Problem> Swap "slider" for "toggle switch" in the lines from the one containing "in the screenshot?" up to and including the one containing "(672, 249).", and write out only those lines with nothing else changed.

Input material>
☆ ☆ ☆ ☆ ☆ ☆ ☆

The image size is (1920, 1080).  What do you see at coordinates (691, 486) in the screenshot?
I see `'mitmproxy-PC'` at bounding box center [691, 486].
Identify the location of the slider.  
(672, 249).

☆ ☆ ☆ ☆ ☆ ☆ ☆

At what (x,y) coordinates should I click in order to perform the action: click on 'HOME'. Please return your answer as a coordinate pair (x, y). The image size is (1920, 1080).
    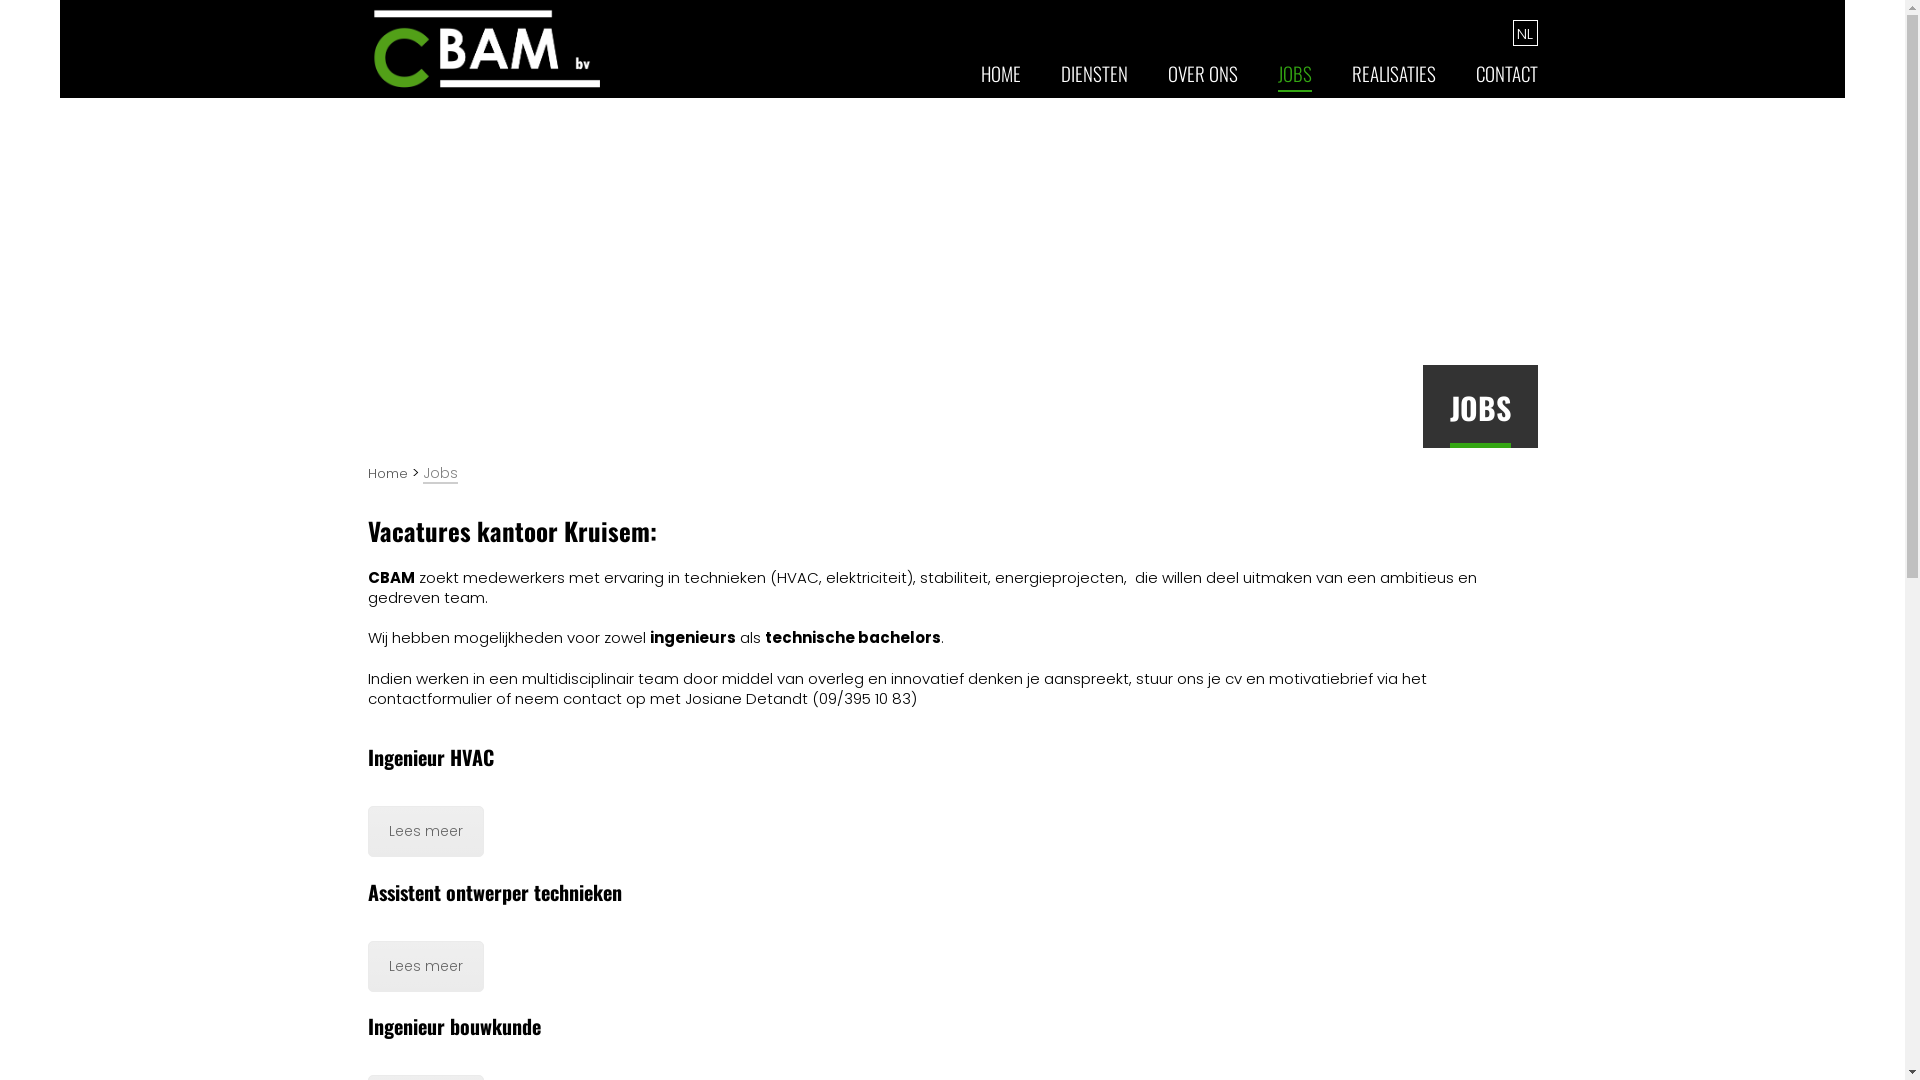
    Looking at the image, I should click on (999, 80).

☆ ☆ ☆ ☆ ☆ ☆ ☆

The result>
The image size is (1920, 1080).  What do you see at coordinates (691, 486) in the screenshot?
I see `'mitmproxy-PC'` at bounding box center [691, 486].
Identify the location of the toggle switch.  
(672, 249).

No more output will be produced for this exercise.